• **EXTRACTED TEXT**:
▼

Several factors were added in a second model, including Register and Age Group as well as interactions involving every combination of Label, Group, and Register. This also resulted in a significant model, where all the predictors (except for Excursions), and most importantly the interaction Label∗Group∗Register, were significant. This second model constituted a significant improvement over the first, as confirmed through an ANOVA [F(6,7549)=13.49, p<0.001], which lends support to the hypothesis that not all of the changes in ∕s,ʃ∕ are explained by changes in local acoustic characteristics, but rather that there were some register-specific effects, and that these were found in speech to older infants. The full results for these two models are reported in Table 4. In a third model, an attempt was made to control for the fact that some caregivers contributed more data than others, and could thus affect results to a larger extent. To this end, Dyad was added as well as its interactions with Label, Group, and Register. In accordance with the previous conclusions, the Label∗Group∗Register interaction remained significant [t=2.2, p<0.05].

Table 4.

Summary of linear regression models with M1 as the outcome, and Average Pitch, pitch Excursion, Rate of Speech, phonetic Label, Register, and age Group as predictors. Significance at the 0.05 level is signaled with ; 0.01 with ∗∗; 0.001 with ∗∗∗.

  Estimate SE t
Model 1: R2=.518, F(4,7555)=2026, p<0.001
Intercept 7538.367 85.01 88.674∗∗∗
Label (ʃ) −3285.74 36.632 −89.695∗∗∗
Rate of speech −66.153 11.120 −5.949∗∗∗
Average pitch 2.173 0.26 8.359∗∗∗
Excursion −1.697 1.32 −1.289
 
Model 2: R2=.523, F(10,7549)=826.5, p<0.001
Intercept 7494.5884 89.442 83.79∗∗∗
Label (ʃ) −3120.836 73.036 −42.73∗∗∗
Group (4–6 months) 123.252 59.006 2.09
Register (IDS) 125.376 53.392 2.35
Rate of speech −69.114 11.169 −6.19∗∗∗
Average pitch 2.398 0.278 8.62∗∗∗
Excursion −2.011 1.311 −1.53
Label∗Group −242.279 116.393 −2.08
Label∗Register −324.913 95.586 −3.4∗∗∗
Group∗Register −492.31 75.924 −6.48∗∗∗
Label∗Group∗Register 504.924 151.817 3.33∗∗∗

As in previous work (Baran et al., 1977), there was some variation in the fit of this general pattern to individual data. Among the caregivers of older infants, 19 showed an increase in mean M1 for ∕s/, 6 a decrease, and the remainder little change; in contrast, only 6 showed a marked change with respect to the ∕ʃ∕ category (3 in each direction). Among the younger cohort, 10 showed some decrease in mean M1 for ∕s/, but for most the distribution of each consonant overlapped across registers.

DISCUSSION

The idea that IDS may be shaped by the implicit goal of facilitating language acquisition is as old as the concept of ‘motherese’. In his classical paper, Charles Ferguson hypothesized that the apparent universality of certain IDS features arose from the fact that this register served the same functions in all languages and cultures, including simplifying and clarifying the linguistic material (Ferguson, 1964). More recently, training studies have shown that infants’ perception of sound categories can be shaped by the distribution of acoustic cues that they are exposed to (Maye et al., 2008, 2002). These findings revolutionized the field, insofar as they lent support to the possibility that phonological learning could be driven by bottom-up learning of categories from the acoustic distributions in the input (McMurray et al., 2009). As a result, the question of whether the acoustic implementation of sound categories is enhanced in IDS is not just of descriptive interest, but becomes a key element in the puzzle of how natural language acquisition comes about.

▲

• **DATA SHOWN**:
▼

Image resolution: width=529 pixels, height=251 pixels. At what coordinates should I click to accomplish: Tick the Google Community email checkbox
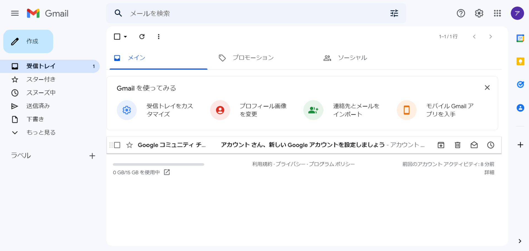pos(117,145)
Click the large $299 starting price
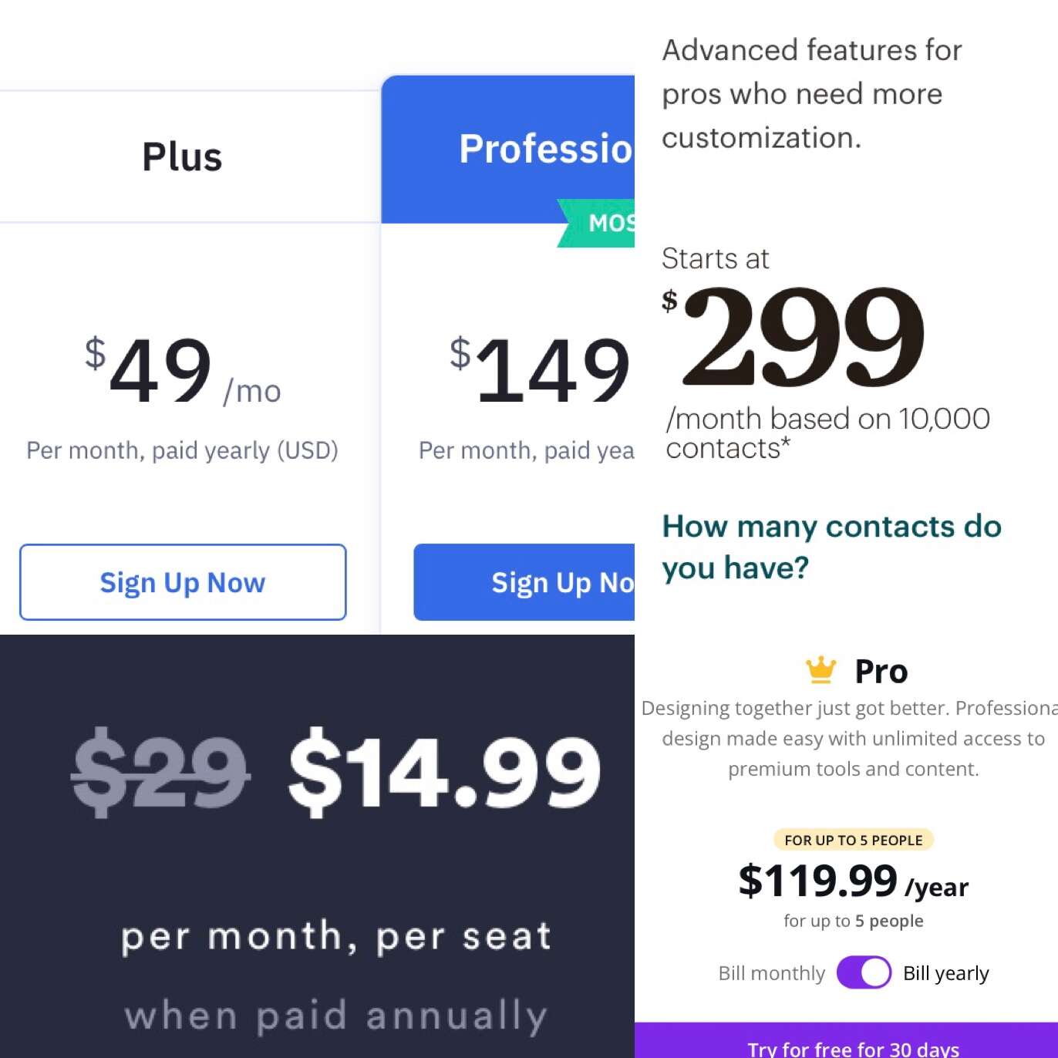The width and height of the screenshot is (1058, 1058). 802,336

▲

• **REQUIREMENT 1**: In the text on infant-directed speech, why was Dyad added in the third model? Explain in one to three sentences.
• **REQUIREMENT 2**:
Please answer these questions on the text on infant-directed speech:
(a) Which predictor was not significant in the second model?
(b) Among the caregivers of older infants, how many showed an increase in mean M1 for ∕s/?
(c) Who hypothesized that certain IDS features are universal because the register serves the same functions in all languages and cultures?
• **REQUIREMENT 3**: In the text on infant-directed speech, switch "caregivers" for "parents" and give everything from "As in previous" down to "overlapped across registers.".

• **ANSWER 1**: Dyad and its interactions with Label, Group, and Register were added to control for the fact that some caregivers contributed more data than others. Those caregivers could otherwise affect the results to a larger extent.

• **ANSWER 2**:
(a) Excursions
(b) 19
(c) Charles Ferguson

• **ANSWER 3**:
As in previous work (Baran et al., 1977), there was some variation in the fit of this general pattern to individual data. Among the parents of older infants, 19 showed an increase in mean M1 for ∕s/, 6 a decrease, and the remainder little change; in contrast, only 6 showed a marked change with respect to the ∕ʃ∕ category (3 in each direction). Among the younger cohort, 10 showed some decrease in mean M1 for ∕s/, but for most the distribution of each consonant overlapped across registers.